One item in the contract that I didn't know before I went to pick up Bentley was that he also reserves the right to call upon your dog as a stud one time if desired. Mind you this will depend on what you plan to do with your pup because his requirement for breeding is that the dog have a champion title, so if you are not planning to do dog shows/competitions he won't use the dog as a stud. 

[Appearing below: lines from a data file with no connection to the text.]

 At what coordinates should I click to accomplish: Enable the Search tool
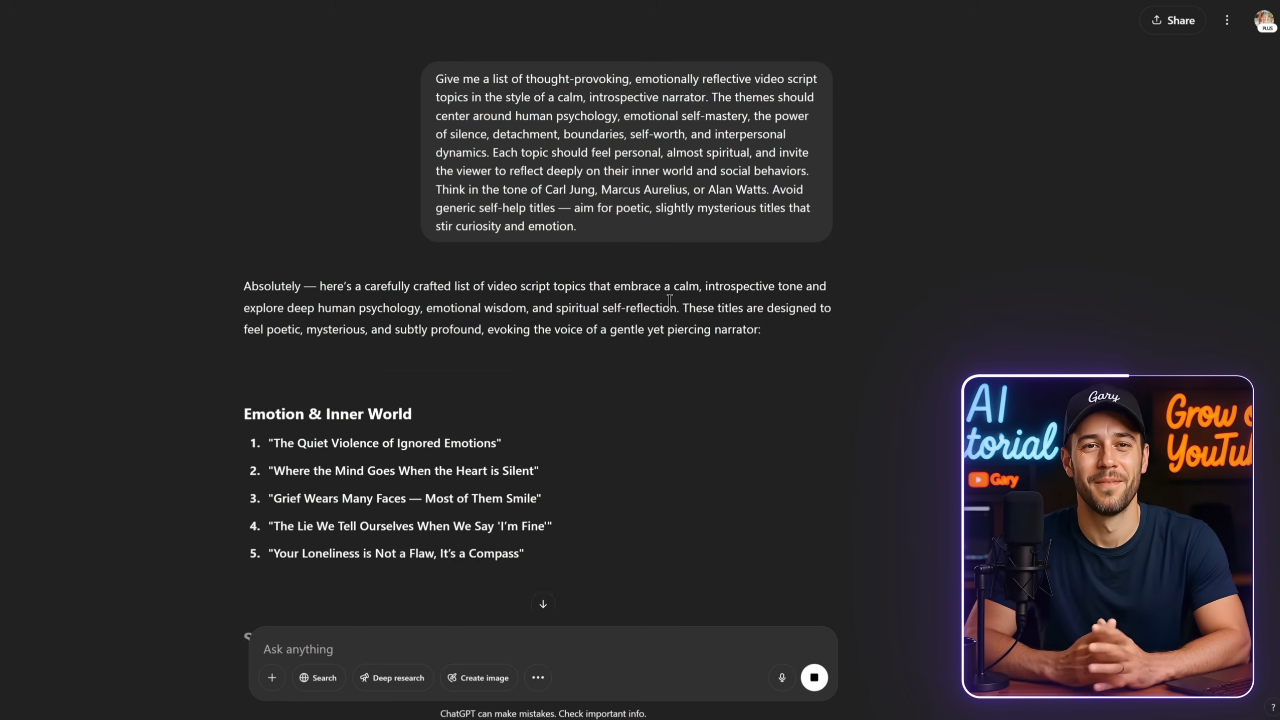pyautogui.click(x=318, y=678)
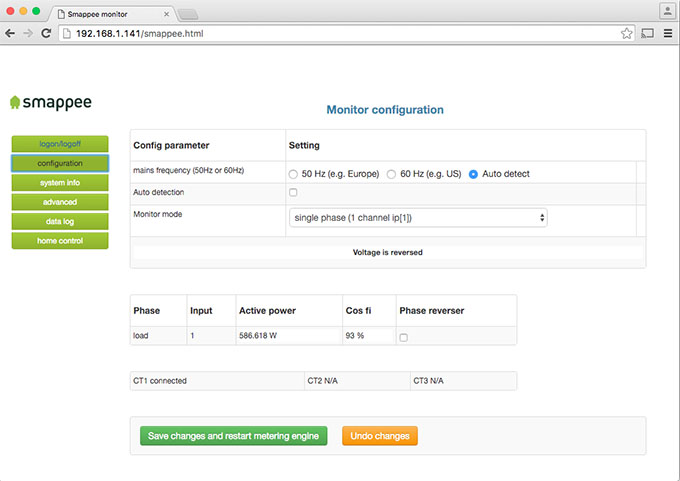680x481 pixels.
Task: Select 60 Hz mains frequency
Action: coord(392,174)
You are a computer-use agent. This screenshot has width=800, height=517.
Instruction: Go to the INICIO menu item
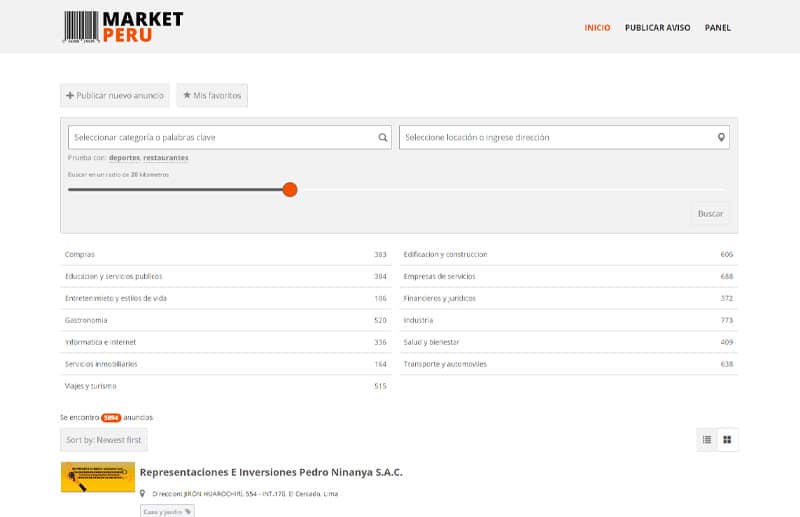click(x=597, y=27)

Hope that helps! Your friend won't be disappointed in the quality of his pups.


----------



## vizslababy (Jan 21, 2013)

Thanks Melissa. I will relay that info. Would you feel comfortable inboxing me with the approx cost of a Bonneterre pup? Only if you are comfortable with that. Thanks.


----------



## MCD (May 4, 2013)

Dharma's mom is Bonneterre Scarlett O' Hara. Go on to the Vizsla Society of Ontario web page. Ray Rowan's name etc is listed there.


----------



## candi30 (Jan 2, 2013)

Sorry, just saw this vizslababy.
PM me if you need any further details.


----------



## CzechCheek (May 27, 2013)

I obtained a vizsla puppy from Ray at end of April. We had a great experience dealing with Ray. Very supportive, answers all concerns. You can tell he rally loves his dogs. As stated earlier he does retain stud rights. Duke is a beautiful dark male 34lbs @ 15wks. Would recommend Bonnettere to anyone looking for a Vizsla.


----------



## candi30 (Jan 2, 2013)

Who were the parents Czech? And where are you guys located?


----------



## CzechCheek (May 27, 2013)

We live in Newcastle, I believe Cleo was the dame and I would have to check the paperwork who the sire was. We had a great experience and visited the pupies 3x before we took Duke home.


----------



## CzechCheek (May 27, 2013)

Egerton heart of the band was the sire. Btw website is outdated. I found the best way to contact Ray was his cell.


----------



## MCD (May 4, 2013)

I was just talking to Cheri while visiting Dharma. (Dream Vizsla).
She said there is not a puppy to be had at the moment. She just got a little girl from Utah. Ray has nothing at the moment either and you could try to get on his wait list.


----------